[libcxx-commits] [libcxx] [libcxx] adds a size-based representation for `vector`'s unstable ABI (PR #155330)
Christopher Di Bella via libcxx-commits
libcxx-commits at lists.llvm.org
Wed Feb 11 00:36:12 PST 2026
================
@@ -0,0 +1,443 @@
+//===----------------------------------------------------------------------===//
+//
+// Part of the LLVM Project, under the Apache License v2.0 with LLVM Exceptions.
+// See https://llvm.org/LICENSE.txt for license information.

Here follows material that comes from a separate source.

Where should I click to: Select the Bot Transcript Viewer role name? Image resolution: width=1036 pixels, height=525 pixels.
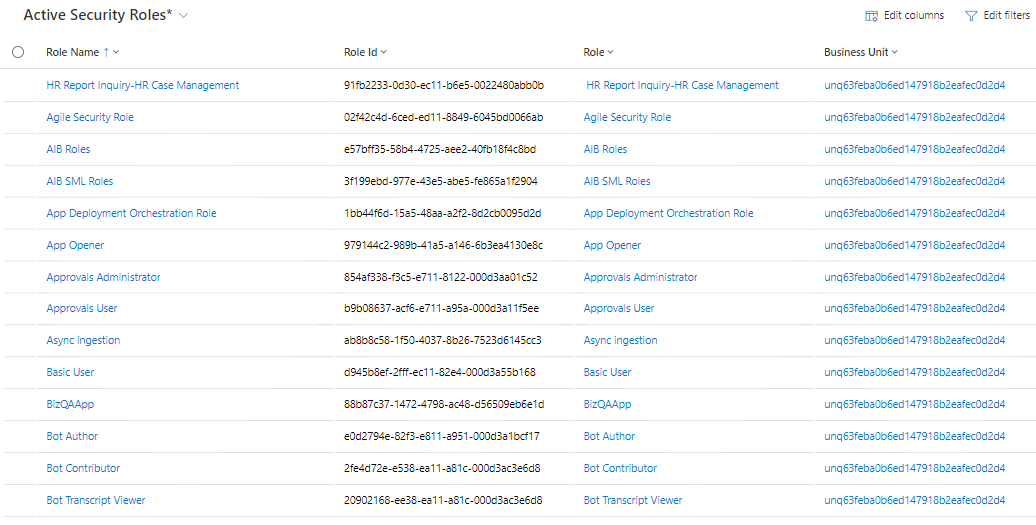96,500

+// SPDX-License-Identifier: Apache-2.0 WITH LLVM-exception
+//
+//===----------------------------------------------------------------------===//
+
+#ifndef _LIBCPP___VECTOR_LAYOUT_H
+#define _LIBCPP___VECTOR_LAYOUT_H
+
+#include <__assert>
+#include <__config>
+#include <__memory/allocator_traits.h>
+#include <__memory/compressed_pair.h>
+#include <__memory/swap_allocator.h>
+#include <__split_buffer>
+#include <__type_traits/is_nothrow_constructible.h>
+#include <__utility/move.h>
+#include <__utility/swap.h>
+
+#if !defined(_LIBCPP_HAS_NO_PRAGMA_SYSTEM_HEADER)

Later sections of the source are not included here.